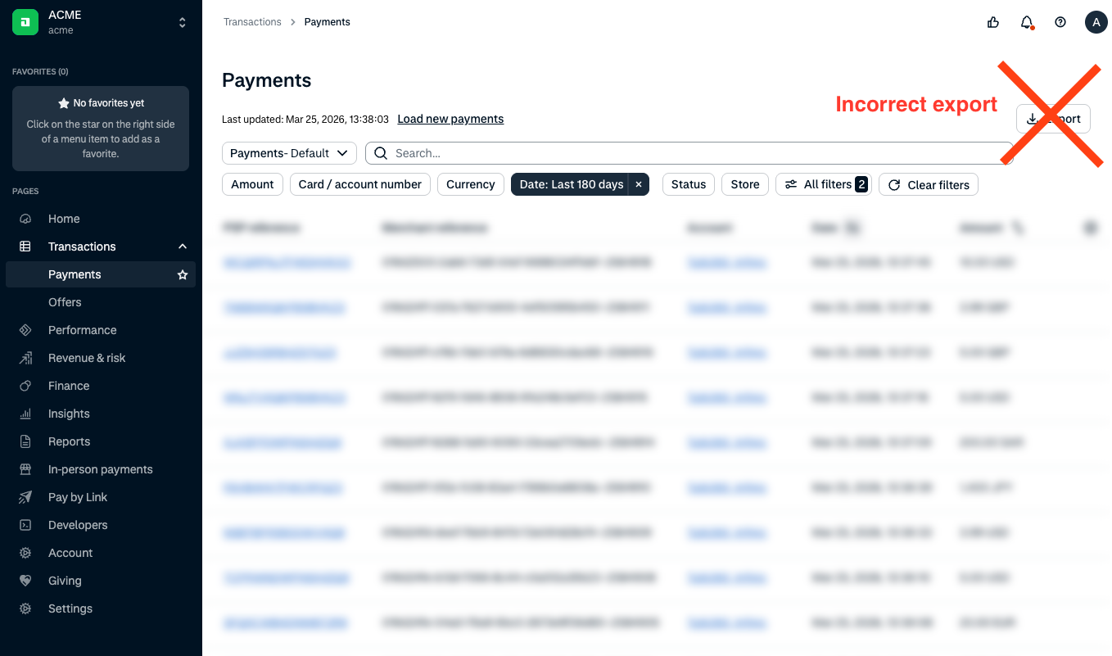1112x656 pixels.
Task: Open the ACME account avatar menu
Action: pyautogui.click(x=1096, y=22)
== == ==
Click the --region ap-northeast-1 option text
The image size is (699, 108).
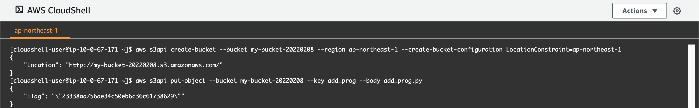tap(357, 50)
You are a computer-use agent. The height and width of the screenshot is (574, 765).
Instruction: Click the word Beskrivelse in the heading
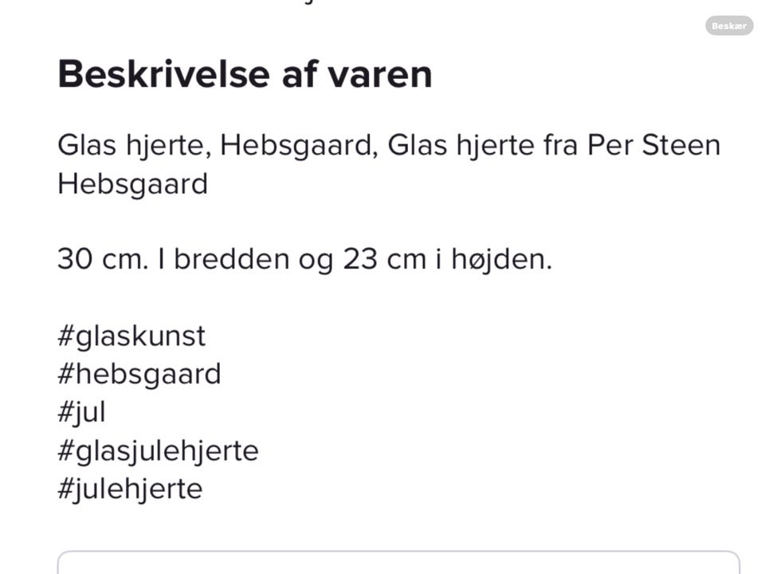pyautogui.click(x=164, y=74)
== == ==
*Request*
Reproduce the material verbatim, starting from the line containing "1112x656 pixels." down through the line containing "Action: pyautogui.click(x=1096, y=22)", with both of those lines included. Omit the pictures from the output.

*Result*
1112x656 pixels.
Task: Open the ACME account avatar menu
Action: pyautogui.click(x=1096, y=22)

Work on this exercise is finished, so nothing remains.